Work request 1
In the essay on copied desires and whom to believe, write out everything from "This essay is" down to "observe their progeny.", swapping "organisms" for "creatures" each time it appears.
Work request 2
Extend the essay on copied desires and whom to believe, picking up right after its last sentence.

Selected excerpt
_____

To what extent are our desires copied from other people, and what are the consequences of this? Rene Girard is known for arguing that this accentuates competitiveness—if we all want the same thing, then we will compete for it.
What does it mean to think for yourself? I do not conduct experiments in physics and chemistry. Instead, I trust the teachers and books that explain those subjects. I argue that we decide what to believe by deciding who to believe.
How can we determine the best people to believe? What criteria should we use? We might use credentials (“Jack is a licensed physician”), but that heuristic does not always work. I favor people who “show their work,” meaning that they can explain their thought process. Also people who show an ability to weigh different points of view, as indicated by the “fantasy intellectual teams” criteria of being able to play Devil’s Advocate, to think in terms of bets, to mention caveats, to engage in civil debate, to explain what would make them change their minds, to evaluate research, and to steel-man the views of those who disagree.
This essay is part of a series on human interdependence.
My subject of professional study is how biology learns - which is useful because mathematical abstractions too often founder on the 'spherical chicken' and sociology too often founders on mood affiliation.
If you pardon some grammatical cleverness, I'd like to address the question of what 'showing your work' looks like in a world where very very few people or organisms are professional thinkers. Your notion of figuring out who to believe based on them writing out their explicit logic is sound in a scholastic or scholarly environment, but most organisms or people show their work by literally practicing it. If it works for them in the short run, you can observe that. If it works for them in the long run, you can observe that - more slowly. If it works in the very long run, you can observe their progeny.
Girard is indeed an astute master and he observed that this all works very well for certain key kinds of traits. Essential behaviors such as avoiding poisonous food are well learned by observation. Lineages that teach and thus preserve them are successful. Of course, it ends up creating conflict over the pre-approved foodstuffs.

_____

Data for review
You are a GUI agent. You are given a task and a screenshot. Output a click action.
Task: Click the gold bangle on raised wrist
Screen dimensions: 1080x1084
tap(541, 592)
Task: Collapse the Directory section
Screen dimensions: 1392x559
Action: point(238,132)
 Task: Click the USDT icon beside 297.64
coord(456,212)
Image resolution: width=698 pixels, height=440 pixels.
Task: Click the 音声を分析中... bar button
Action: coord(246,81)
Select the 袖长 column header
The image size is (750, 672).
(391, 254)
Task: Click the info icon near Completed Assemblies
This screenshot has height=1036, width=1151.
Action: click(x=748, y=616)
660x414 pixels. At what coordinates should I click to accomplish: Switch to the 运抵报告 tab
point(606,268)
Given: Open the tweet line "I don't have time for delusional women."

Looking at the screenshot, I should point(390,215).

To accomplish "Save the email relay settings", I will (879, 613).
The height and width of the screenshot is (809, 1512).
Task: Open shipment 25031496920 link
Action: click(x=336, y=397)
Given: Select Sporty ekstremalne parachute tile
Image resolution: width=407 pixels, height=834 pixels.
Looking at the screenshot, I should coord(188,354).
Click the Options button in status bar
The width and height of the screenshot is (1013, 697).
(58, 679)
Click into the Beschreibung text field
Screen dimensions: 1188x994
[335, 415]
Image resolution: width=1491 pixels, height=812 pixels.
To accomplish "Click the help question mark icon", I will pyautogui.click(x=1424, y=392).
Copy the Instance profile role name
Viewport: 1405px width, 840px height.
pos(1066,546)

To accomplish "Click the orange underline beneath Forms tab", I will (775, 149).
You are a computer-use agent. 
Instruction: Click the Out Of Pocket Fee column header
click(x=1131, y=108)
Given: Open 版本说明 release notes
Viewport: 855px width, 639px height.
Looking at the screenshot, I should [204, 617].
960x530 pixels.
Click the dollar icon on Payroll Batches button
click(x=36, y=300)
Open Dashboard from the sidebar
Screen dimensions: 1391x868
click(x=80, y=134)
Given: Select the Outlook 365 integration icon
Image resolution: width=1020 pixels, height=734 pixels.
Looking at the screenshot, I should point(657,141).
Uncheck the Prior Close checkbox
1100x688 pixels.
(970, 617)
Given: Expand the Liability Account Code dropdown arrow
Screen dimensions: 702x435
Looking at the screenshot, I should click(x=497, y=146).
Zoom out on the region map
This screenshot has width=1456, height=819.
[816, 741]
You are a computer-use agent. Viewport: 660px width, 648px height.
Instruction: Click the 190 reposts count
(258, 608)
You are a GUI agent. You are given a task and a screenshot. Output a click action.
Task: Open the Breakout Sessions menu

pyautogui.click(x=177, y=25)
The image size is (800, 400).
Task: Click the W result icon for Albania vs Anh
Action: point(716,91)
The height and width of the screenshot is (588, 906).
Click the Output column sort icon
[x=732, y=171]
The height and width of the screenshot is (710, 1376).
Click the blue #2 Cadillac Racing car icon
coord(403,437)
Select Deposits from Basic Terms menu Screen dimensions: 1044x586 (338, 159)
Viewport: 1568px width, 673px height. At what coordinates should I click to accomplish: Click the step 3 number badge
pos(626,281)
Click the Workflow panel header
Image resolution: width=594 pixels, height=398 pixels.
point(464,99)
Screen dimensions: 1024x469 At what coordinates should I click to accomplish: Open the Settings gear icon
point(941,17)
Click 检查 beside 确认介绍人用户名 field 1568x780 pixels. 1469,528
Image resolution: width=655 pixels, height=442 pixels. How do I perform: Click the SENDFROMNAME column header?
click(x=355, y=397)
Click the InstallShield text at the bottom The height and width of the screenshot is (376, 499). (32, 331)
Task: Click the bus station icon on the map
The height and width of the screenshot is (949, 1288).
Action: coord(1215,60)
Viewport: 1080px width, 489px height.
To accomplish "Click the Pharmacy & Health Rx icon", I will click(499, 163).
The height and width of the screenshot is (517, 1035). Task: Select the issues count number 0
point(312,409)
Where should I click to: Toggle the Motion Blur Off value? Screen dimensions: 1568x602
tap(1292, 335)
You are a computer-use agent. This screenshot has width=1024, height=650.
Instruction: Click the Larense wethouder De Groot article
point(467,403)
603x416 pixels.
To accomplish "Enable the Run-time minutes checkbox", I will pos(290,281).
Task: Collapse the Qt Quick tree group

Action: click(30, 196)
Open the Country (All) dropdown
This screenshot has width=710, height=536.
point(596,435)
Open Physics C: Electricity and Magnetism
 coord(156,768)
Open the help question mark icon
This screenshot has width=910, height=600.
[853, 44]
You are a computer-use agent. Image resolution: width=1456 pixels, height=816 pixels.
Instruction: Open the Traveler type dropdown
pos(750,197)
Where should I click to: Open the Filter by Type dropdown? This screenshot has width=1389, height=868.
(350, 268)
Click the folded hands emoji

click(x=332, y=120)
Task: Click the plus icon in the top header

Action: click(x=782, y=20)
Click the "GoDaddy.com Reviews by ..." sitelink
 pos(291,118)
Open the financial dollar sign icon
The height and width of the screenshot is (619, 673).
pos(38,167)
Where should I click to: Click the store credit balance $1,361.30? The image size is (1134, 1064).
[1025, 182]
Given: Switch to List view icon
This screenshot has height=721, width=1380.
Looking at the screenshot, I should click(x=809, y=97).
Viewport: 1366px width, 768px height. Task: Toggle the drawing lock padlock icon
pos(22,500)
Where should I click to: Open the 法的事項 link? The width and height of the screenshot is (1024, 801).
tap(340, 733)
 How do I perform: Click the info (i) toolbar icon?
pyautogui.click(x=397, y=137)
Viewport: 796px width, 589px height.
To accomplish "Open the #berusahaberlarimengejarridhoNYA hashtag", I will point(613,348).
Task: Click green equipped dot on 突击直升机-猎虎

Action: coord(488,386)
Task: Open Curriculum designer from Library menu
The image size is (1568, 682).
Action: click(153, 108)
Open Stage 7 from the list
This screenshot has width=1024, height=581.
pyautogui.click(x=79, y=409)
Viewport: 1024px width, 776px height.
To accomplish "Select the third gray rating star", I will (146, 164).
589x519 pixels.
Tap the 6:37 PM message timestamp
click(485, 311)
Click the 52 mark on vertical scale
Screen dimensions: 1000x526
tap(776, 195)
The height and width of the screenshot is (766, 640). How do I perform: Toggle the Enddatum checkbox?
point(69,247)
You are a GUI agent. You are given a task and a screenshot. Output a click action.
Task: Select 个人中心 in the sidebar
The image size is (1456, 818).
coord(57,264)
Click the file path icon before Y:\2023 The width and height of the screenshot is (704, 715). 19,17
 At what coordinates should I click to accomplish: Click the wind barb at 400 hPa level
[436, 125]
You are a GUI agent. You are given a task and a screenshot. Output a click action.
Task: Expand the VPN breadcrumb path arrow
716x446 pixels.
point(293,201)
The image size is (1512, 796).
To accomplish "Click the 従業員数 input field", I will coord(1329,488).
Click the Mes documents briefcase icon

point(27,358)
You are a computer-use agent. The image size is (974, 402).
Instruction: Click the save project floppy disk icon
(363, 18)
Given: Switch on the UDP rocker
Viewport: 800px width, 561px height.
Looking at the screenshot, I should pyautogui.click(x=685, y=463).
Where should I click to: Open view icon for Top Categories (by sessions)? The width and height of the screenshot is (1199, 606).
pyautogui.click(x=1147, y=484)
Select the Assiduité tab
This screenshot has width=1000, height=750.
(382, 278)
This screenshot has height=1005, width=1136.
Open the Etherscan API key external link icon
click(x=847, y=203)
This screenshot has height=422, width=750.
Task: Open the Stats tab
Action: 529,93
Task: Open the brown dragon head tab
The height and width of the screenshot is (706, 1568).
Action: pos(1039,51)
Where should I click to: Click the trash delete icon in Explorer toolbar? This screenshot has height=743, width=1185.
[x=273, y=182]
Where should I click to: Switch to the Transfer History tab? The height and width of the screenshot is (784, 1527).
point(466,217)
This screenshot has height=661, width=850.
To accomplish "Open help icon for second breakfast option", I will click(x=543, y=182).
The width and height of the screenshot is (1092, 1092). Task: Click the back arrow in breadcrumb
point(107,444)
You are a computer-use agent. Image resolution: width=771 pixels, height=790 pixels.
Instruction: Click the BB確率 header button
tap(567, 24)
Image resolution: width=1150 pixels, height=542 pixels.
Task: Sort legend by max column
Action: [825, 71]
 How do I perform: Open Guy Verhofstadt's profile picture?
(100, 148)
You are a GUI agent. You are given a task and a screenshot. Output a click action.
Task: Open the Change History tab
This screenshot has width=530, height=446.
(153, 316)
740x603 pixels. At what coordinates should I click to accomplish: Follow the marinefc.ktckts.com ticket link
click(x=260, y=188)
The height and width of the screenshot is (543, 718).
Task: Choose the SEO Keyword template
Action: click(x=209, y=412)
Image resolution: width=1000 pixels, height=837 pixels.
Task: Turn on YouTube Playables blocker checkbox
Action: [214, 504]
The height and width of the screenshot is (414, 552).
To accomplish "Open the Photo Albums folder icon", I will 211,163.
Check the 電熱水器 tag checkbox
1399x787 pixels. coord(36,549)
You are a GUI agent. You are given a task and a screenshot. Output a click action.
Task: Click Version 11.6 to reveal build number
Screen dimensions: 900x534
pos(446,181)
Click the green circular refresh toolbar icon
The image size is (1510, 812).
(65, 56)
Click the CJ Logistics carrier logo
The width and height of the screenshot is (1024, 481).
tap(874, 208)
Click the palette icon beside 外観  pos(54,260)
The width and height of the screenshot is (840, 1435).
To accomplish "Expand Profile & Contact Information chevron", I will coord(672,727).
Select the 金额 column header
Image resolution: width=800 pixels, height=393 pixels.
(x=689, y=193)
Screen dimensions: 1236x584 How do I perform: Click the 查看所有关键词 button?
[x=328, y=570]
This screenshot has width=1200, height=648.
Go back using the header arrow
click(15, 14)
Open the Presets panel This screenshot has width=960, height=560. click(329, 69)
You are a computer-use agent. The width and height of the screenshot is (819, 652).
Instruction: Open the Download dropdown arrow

_____

Answer 1
This essay is part of a series on human interdependence.
My subject of professional study is how biology learns - which is useful because mathematical abstractions too often founder on the 'spherical chicken' and sociology too often founders on mood affiliation.
If you pardon some grammatical cleverness, I'd like to address the question of what 'showing your work' looks like in a world where very very few people or creatures are professional thinkers. Your notion of figuring out who to believe based on them writing out their explicit logic is sound in a scholastic or scholarly environment, but most creatures or people show their work by literally practicing it. If it works for them in the short run, you can observe that. If it works for them in the long run, you can observe that - more slowly. If it works in the very long run, you can observe their progeny.

Answer 2
However, if there is essential diversity - we might call it 'specialization' - it becomes a downright burden as many people may learn things that are actually ill-suited to them. Further, if some traits are 'green beard' traits - about social identity and affiliation - and each group requires certain social subspecialties at certain frequencies - now we are into economics (or real biology).
The question of 'who to trust' becomes conflated with emulation, learning, and competition. For example, mate competition only makes sense within a single generation, and Freud spent an (inordinate, I think) amount of time contemplating when that behavior is misapplied.
The phrase 'what is good for me' can be ambiguous. We might choose to learn behaviors from someone who exhibits behavior that we predict will work well for us, but that requires an uncommon degree of forecasting and imagination... and draws us away from the strength of the method, that we can simply observe that a successful person does X, and so X must not, at minimum, be immediately fatal to ambition. 'What is good for me' can also be at the level of the society - we can observe that person X produces outcomes which favor us, personally and directly (or in the inverse, damage us, hurt us, cause us pain) and decide to trust or not trust that person accordingly.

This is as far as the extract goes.